### TASK DESCRIPTION:
Pick out and copy each line of the records that contains the word "accomplish". Letter case matters.

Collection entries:
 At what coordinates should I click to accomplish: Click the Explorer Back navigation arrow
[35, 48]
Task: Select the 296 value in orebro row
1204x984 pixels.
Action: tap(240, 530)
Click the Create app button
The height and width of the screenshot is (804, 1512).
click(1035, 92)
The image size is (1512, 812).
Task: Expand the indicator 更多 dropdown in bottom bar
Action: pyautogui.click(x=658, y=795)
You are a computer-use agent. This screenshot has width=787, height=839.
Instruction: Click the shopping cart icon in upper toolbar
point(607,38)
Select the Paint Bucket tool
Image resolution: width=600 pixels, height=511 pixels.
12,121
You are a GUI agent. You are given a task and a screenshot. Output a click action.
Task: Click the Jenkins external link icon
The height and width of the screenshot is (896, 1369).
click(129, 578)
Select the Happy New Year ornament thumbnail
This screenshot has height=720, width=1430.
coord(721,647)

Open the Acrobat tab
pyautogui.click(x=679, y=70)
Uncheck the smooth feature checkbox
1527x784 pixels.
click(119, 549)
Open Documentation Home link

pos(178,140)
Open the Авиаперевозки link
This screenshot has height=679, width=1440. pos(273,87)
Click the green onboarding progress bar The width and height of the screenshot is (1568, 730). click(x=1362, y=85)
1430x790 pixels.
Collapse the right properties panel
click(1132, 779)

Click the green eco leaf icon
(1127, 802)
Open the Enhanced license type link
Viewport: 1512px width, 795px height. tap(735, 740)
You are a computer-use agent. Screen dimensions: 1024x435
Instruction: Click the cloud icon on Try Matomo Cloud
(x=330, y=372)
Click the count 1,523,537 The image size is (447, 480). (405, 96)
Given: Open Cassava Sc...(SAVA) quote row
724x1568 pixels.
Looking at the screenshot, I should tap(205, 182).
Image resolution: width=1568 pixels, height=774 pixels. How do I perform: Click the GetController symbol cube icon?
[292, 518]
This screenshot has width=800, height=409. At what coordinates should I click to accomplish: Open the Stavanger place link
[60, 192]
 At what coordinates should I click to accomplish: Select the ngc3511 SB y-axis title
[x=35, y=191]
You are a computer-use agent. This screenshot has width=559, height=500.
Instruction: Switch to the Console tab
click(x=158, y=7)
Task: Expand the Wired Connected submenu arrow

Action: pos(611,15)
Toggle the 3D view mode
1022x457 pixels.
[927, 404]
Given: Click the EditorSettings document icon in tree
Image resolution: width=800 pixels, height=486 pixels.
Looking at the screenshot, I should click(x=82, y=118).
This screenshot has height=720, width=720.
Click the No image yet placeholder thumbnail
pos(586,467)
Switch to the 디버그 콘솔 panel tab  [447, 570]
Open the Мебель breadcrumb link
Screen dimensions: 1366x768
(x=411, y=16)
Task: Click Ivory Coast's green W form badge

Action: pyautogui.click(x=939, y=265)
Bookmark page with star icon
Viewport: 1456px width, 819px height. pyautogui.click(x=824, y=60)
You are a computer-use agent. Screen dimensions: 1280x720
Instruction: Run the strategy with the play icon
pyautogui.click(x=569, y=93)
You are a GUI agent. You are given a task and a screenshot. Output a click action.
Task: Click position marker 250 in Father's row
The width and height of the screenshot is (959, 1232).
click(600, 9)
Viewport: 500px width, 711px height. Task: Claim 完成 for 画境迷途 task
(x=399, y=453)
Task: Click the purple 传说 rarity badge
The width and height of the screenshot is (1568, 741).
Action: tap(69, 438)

### TASK OUTPUT:
 At what coordinates should I click to accomplish: Click the Explorer Back navigation arrow
This screenshot has width=800, height=409. At what coordinates should I click to accomplish: Open the Stavanger place link
 At what coordinates should I click to accomplish: Select the ngc3511 SB y-axis title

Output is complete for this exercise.